[[ DATASET open ]]

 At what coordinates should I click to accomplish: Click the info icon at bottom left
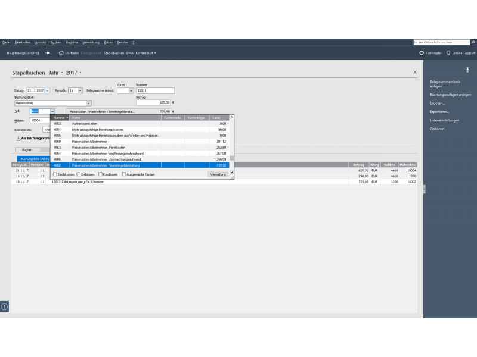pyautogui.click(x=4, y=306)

[[ DATASET closed ]]
[[ DATASET open ]]

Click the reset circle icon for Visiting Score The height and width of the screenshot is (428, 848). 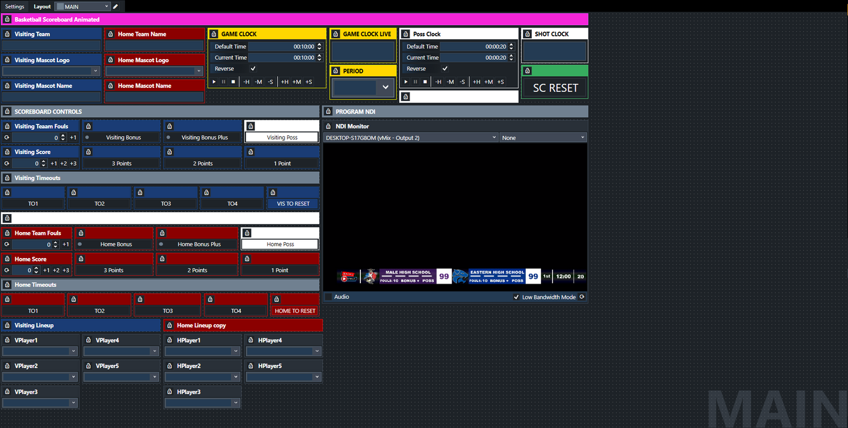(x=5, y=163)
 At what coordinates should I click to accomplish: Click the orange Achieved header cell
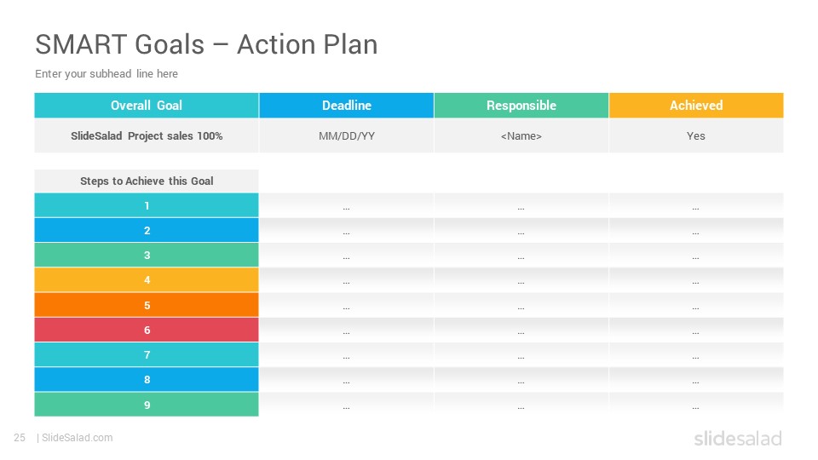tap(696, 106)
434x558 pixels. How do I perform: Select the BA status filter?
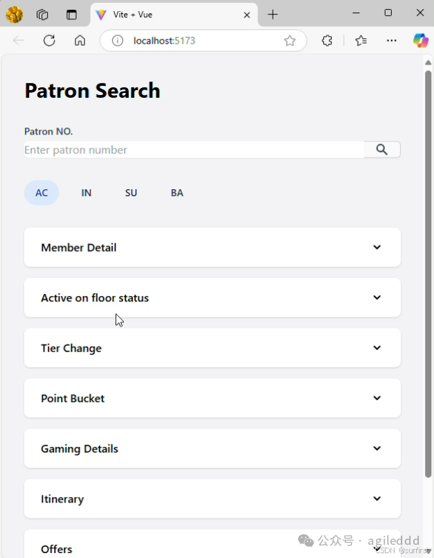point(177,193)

[[ DATASET closed ]]
[[ DATASET open ]]

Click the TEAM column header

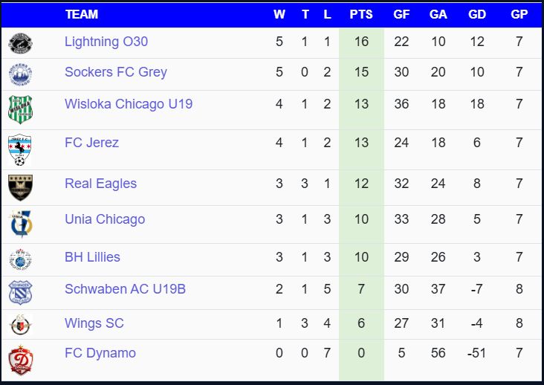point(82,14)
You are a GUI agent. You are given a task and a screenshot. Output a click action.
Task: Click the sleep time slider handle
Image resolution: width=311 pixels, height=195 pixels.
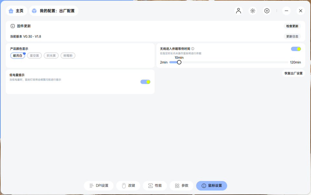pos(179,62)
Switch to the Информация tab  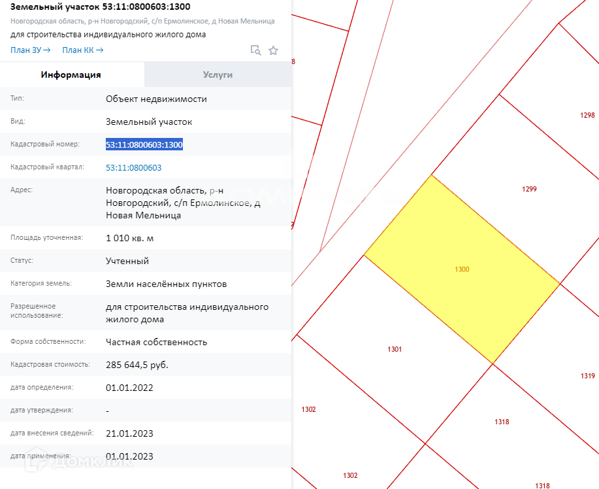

[[ DATASET closed ]]

Above are the records; return the lines in them from the one with "You are a GUI" to the one with "Switch to the Информация tab", inclusive, exactly and without images.

> [ANSWER SECTION]
You are a GUI agent. You are given a task and a screenshot. Output a click action.
Task: Click the sleep time slider handle
Image resolution: width=311 pixels, height=195 pixels.
pos(179,62)
Switch to the Информация tab  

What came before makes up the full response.